[Start of SOURCE DOCUMENT]

We have a Studio Display at the Best Buy I work at so I tested out the speakers by listening to some of my own music as well as The Dark Knight and TENET soundtracks, the speakers aren’t very good and I would never in a million years actually use them for making music

The display itself though is great


----------



## Michael Antrum (Mar 20, 2022)

khollister said:


> I was running Capture 1, Affinity Photo, Luminar and Helicon Focus last summer on my 16GB M1 13" MBP - ran great with Fuji XT-4 raw files. If you need a portable solution for your photography work (and maybe video depending on what you are doing), a M1 (or upcoming M2) MBP or Air is a completely viable 2nd computer for those use cases.
> 
> I went the M1Max route because I got tired of keeping 2 computers synced with all the music SW.
> 
> My photo stack is C1, Affinity, Luminar, OnOne, Helicon Focus and Nik - much easier to keep up with.


I just upgraded to the X-T4 yesterday. I got a stupidly good trade in deal from Jessops on my XT-30 kit so I jumped on it. One day in, and I'm so pleased with the upgrade. The controls and handling are a much better, and the bigger lenses are so much better balanced on the bigger body.

I was nearly an even more expensive day, however, as the Apple Store was only a hundred yards away, and it was only the 64gb/128 gb Dilemma that stopped me ordering one there and then.......The screen looked nice, but a bit small. I have told my 5,1 that retirement looms...


----------



## jneebz (Mar 20, 2022)

+1 for adding RAM to your iMac. It’s not a hack at all…4 slots, user upgradeable, well tested. I have the exact same iMac running 48GB RAM no issues whatsoever.


----------



## BassClef (Mar 20, 2022)

Michael Antrum said:


> I just upgraded to the X-T4 yesterday. I got a stupidly good trade in deal from Jessops on my XT-30 kit so I jumped on it. One day in, and I'm so pleased with the upgrade. The controls and handling are a much better, and the bigger lenses are so much better balanced on the bigger body.
> 
> I was nearly an even more expensive day, however, as the Apple Store was only a hundred yards away, and it was only the 64gb/128 gb Dilemma that stopped me ordering one there and then.......The screen looked nice, but a bit small. I have told my 5,1 that retirement looms...


I'm retired with two main hobbies... VI composition and photography.

[End of SOURCE DOCUMENT]

■ WORK INSTRUCTIONS:
[1] Please reproduce the stretch of the forum thread from "## Michael Antrum" through "those use cases.".
[2] Continue the forum thread about Macs and cameras from its last post onward.

[Start of DATASET EXCERPT]

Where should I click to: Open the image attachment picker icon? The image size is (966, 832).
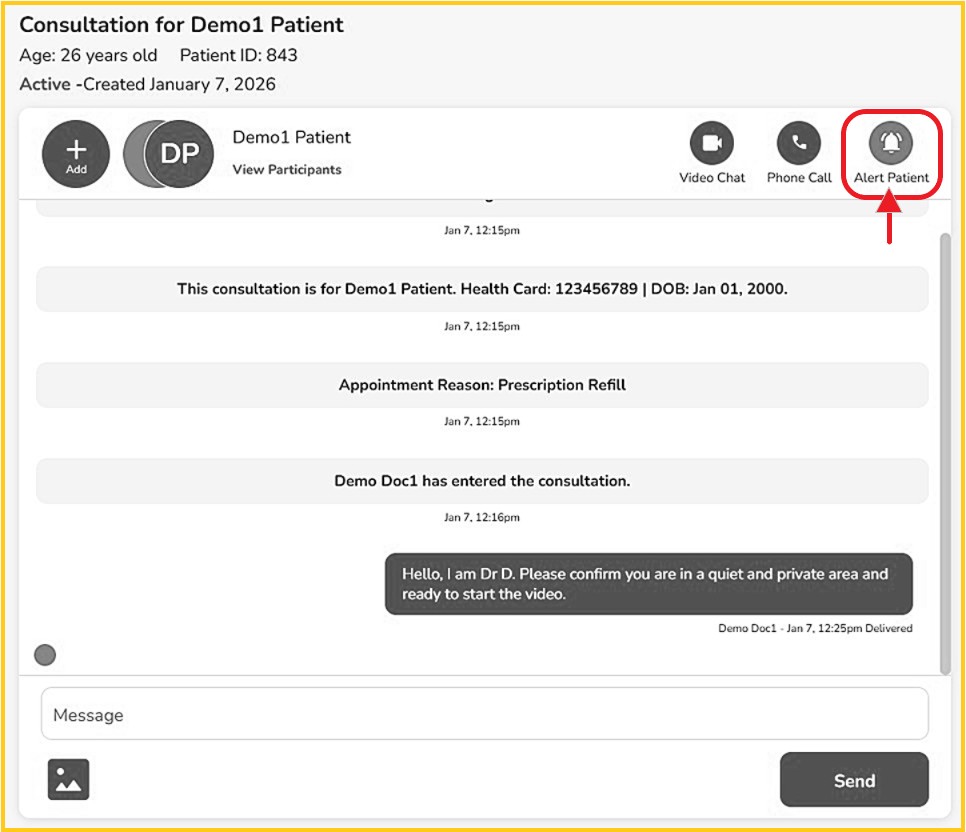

[End of DATASET EXCERPT]

■ RESULTS:
[1]
## Michael Antrum (Mar 20, 2022)

khollister said:


> I was running Capture 1, Affinity Photo, Luminar and Helicon Focus last summer on my 16GB M1 13" MBP - ran great with Fuji XT-4 raw files. If you need a portable solution for your photography work (and maybe video depending on what you are doing), a M1 (or upcoming M2) MBP or Air is a completely viable 2nd computer for those use cases.

[2]
I have an ultra on order along with the display, replacing my late 2014 iMac. I'll be sticking with the Ultra (arriving mid May) but still researching other good display options due to my photography interests. I shoot Fuijifilm with X-E4 and X-T4, Lightroom, Photoshop, NIK, Luminar, etc...


----------



## emilio_n (Mar 20, 2022)

jneebz said:


> +1 for adding RAM to your iMac. It’s not a hack at all…4 slots, user upgradeable, well tested. I have the exact same iMac running 48GB RAM no issues whatsoever.


I have now 4 x 8Gb on my iMac. I will check the price to buy 4 x16GB, but it is expensive, maybe is not interesting for a computer that I will need to replace sooner than later.


----------



## emilio_n (Mar 20, 2022)

BassClef said:


> I'm retired with two main hobbies... VI composition and photography.
> 
> I have an ultra on order along with the display, replacing my late 2014 iMac. I'll be sticking with the Ultra (arriving mid May) but still researching other good display options due to my photography interests. I shoot Fuijifilm with X-E4 and X-T4, Lightroom, Photoshop, NIK, Luminar, etc...


I work with the Canon R5. The studio Display looks great even overpriced but I want something bigger to show so big RAW files.


----------



## Michael Antrum (Mar 20, 2022)

emilio_n said:


> I have now 4 x 8Gb on my iMac. I will check the price to buy 4 x16GB, but it is expensive, maybe is not interesting for a computer that I will need to replace sooner than later.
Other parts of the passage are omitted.